O interesse da Bioética da Beira do leito por este tema futurista está no aproveitamento de nuances do qualificado cotejamento dos argumentos que justificam cada lado do não alinhamento de pontos de vista. A revisão crítica e comparativa sobre abordagens filosóficas sobre autonomia que exige dos especialistas passar inovações técnico-científicas por filtros do humanismo facilita o profissional da saúde que cuida de pacientes com apego à Bioética, todavia sem maior profundidade em conhecimentos de filosofia, a captar pistas úteis para aplicação na beira do leito atual.
O profissional da saúde atuante sabe da heterogeneidade com que ocorre o processo de consentimento do paciente à recomendação médica. Estado de competência lógica, impacto de falsas crenças, análise crítica dos prós e contras, momento de vida mais expressivo ou mais depressivo, fatores sociais e financeiros, nível de confiança no atendimento, além do grau de sofrimento constituem matérias-prima para a manifestação de um sim ou de um não temporário ou definitivo.
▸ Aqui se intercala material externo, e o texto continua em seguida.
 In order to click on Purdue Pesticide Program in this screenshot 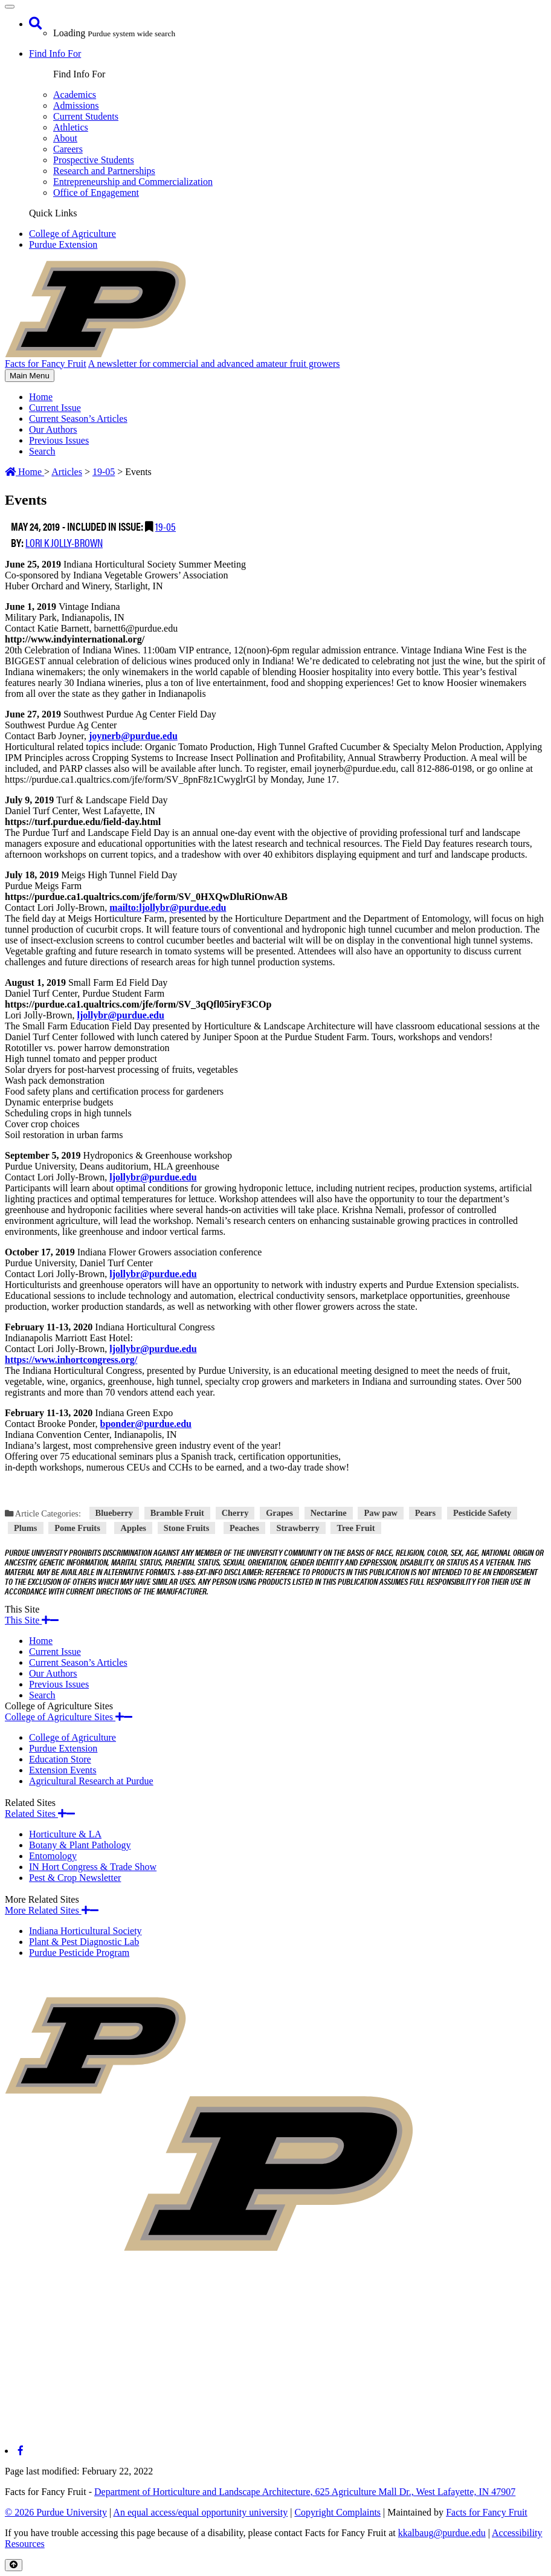, I will do `click(79, 1952)`.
O mundo real -na minha experiência de cerca de 50 anos de beira do leito- é o do paciente majoritariamente concordante com a orientação de conduta na frente do médico – se ele vai seguir a receita em casa é outro assunto- para recomendações mais invasivas. Oferecer ao paciente o direito à autonomia e obter um consentimento do tipo o senhor é que é doutor, que sabe o que é preciso ou do tipo “mais trabalhado” por insistência argumentativa do médico, não coercitiva contudo – que já estaria classificável como paternalismo fraco-, ambos parecem harmonizar a visão de não violação da autonomia, fortemente apregoada pela Bioética. É comportamento ético que a rotina leva para as profundezas da consciência.
A maior contribuição do interesse pela possibilidade ou não de melhoria da eficácia da autonomia associada à manipulação genética está no manejo do não consentimento que parece inflexível, não que se deseje tocar a flauta de encantamento da ciência, mas no intuito de entender motivos de resistências e analisá-los com boa comunicação com o paciente. O médico ao se tornar paciente percebe em ponto maior o quanto inseguranças conspiram contra a recepção de benefícios.
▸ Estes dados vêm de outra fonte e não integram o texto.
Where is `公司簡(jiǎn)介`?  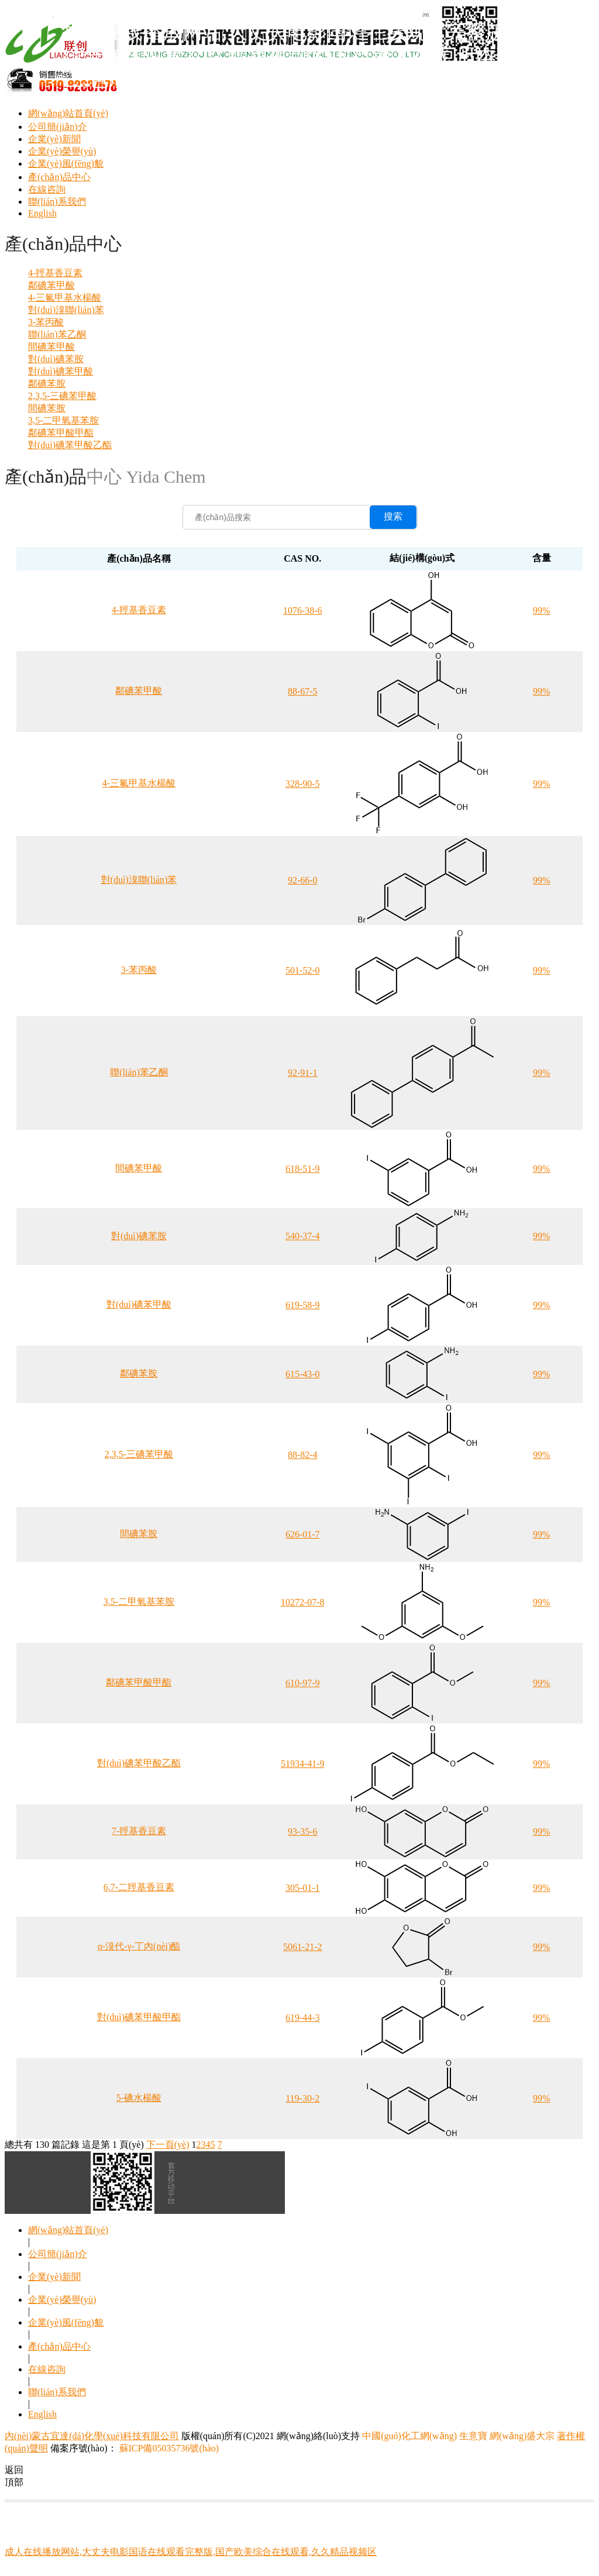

Lavagem cerebral e manipulação psicológica que exercem modificações não racionais e não consensuais nos objetivos e desejos do paciente, fraude, que cria falsas expectativas e carência de autoconsciência, que dificulta atender aos próprios desejos e interesses incluem-se em fatores propiciadores de violação ou de inibição da autonomia. O quanto eles poderiam resultar influenciados pela manipulação genética sobre a autonomia é o que precisa ser bem conjecturado e alvo de pesquisas.
A Bioética da Beira do leito reforça que a noção deste quarteto mau intercessor deve estar tanto excluído quanto incluído na relação médico-paciente da atualidade. Excluído no sentido do médico assistente agente da violência, incluído como o médico agente atento do reconhecimento da influência de terceiros – até outros médicos, infelizmente-, verificação que proporciona alguma chance de reversão da anti- saudável manipulação.
Combinações genéticas poderão influenciar positivamente a capacidade de tomar decisões com autenticidade, todavia, todo esforço “natural” para melhorar o exercício ético e legal do consentimento genuíno na relação médico-paciente deve ser estimulado.